Le bleu de méthylène est-il compatible avec les antidépresseurs souvent prescrits dans le COVID long ?

NON avec les ISRS, IRSN, tramadol et millepertuis (risque de syndrome sérotoninergique). Le bupropion, antidépresseur non sérotoninergique, est une alternative compatible. La gestion de cette contra-indication nécessite une supervision médicale.

Des essais cliniques sont-ils en cours ?

Des essais sont en cours de planification dans plusieurs centres. Les résultats devraient être disponibles dans les 1 à 3 prochaines années. En attendant, l’utilisation du bleu de méthylène dans le COVID long relève de la prescription off-label sous responsabilité médicale.

Sources

Davis HE, et al. Long COVID: major findings, mechanisms and recommendations. Nat Rev Microbiol. 2023;21(3):133-146.

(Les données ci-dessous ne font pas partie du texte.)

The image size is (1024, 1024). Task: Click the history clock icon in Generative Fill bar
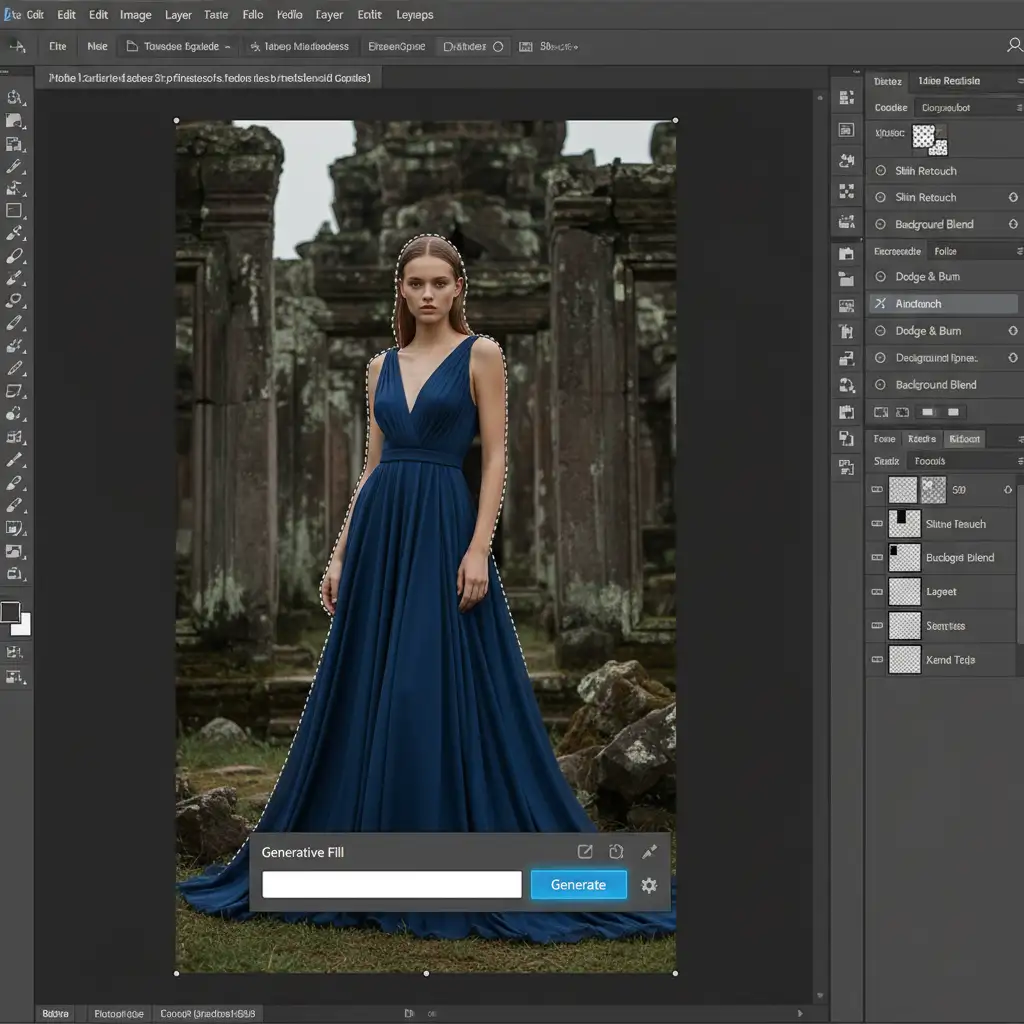tap(616, 852)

Ajaz S, et al. Mitochondrial metabolic manipulation by SARS-CoV-2 in peripheral blood mononuclear cells of patients with COVID-19. Am J Physiol Cell Physiol. 2021;320(1):C57-C65.

Myhill S, Booth NE, McLaren-Howard J. Chronic fatigue syndrome and mitochondrial dysfunction. Int J Clin Exp Med. 2009;2(1):1-16.

Gonzalez-Lima F, et al. Mitochondrial respiration as a target for neuroprotection and cognitive enhancement. Biochem Pharmacol. 2014;88(4):584-593.

Paul BD, et al. Redox imbalance links COVID-19 and myalgic encephalomyelitis/chronic fatigue syndrome. Proc Natl Acad Sci USA. 2021;118(34):e2024358118.